**Requirement:** Below are records; output exactly the lines from the one with "At what coordinates should I click to accomplish: Dislike" through their final line.

═══ Recorded data

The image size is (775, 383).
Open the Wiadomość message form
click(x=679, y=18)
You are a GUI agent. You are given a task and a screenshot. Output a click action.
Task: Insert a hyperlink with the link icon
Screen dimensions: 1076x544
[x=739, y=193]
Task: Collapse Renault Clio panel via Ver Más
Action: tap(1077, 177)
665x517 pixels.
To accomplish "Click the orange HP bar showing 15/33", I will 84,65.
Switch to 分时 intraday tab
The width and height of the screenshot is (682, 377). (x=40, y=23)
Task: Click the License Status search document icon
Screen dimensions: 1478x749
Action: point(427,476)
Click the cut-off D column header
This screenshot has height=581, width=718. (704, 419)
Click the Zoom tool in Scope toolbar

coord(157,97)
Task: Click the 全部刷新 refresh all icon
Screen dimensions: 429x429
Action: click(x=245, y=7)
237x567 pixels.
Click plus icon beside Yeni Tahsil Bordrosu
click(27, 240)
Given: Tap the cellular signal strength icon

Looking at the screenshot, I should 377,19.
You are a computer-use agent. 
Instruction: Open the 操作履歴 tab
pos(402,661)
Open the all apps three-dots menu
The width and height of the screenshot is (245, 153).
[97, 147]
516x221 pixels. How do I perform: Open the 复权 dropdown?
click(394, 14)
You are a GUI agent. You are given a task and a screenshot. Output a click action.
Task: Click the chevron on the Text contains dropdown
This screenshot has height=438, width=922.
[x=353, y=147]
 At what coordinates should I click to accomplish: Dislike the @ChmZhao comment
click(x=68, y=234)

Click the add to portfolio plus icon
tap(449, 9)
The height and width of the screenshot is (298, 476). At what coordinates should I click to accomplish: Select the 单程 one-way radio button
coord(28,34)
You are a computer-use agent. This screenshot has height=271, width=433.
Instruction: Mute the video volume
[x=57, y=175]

══════

**Task output:**
 At what coordinates should I click to accomplish: Dislike the @ChmZhao comment
click(x=68, y=234)

Click the add to portfolio plus icon
tap(449, 9)
The height and width of the screenshot is (298, 476). At what coordinates should I click to accomplish: Select the 单程 one-way radio button
coord(28,34)
You are a computer-use agent. This screenshot has height=271, width=433.
Instruction: Mute the video volume
[x=57, y=175]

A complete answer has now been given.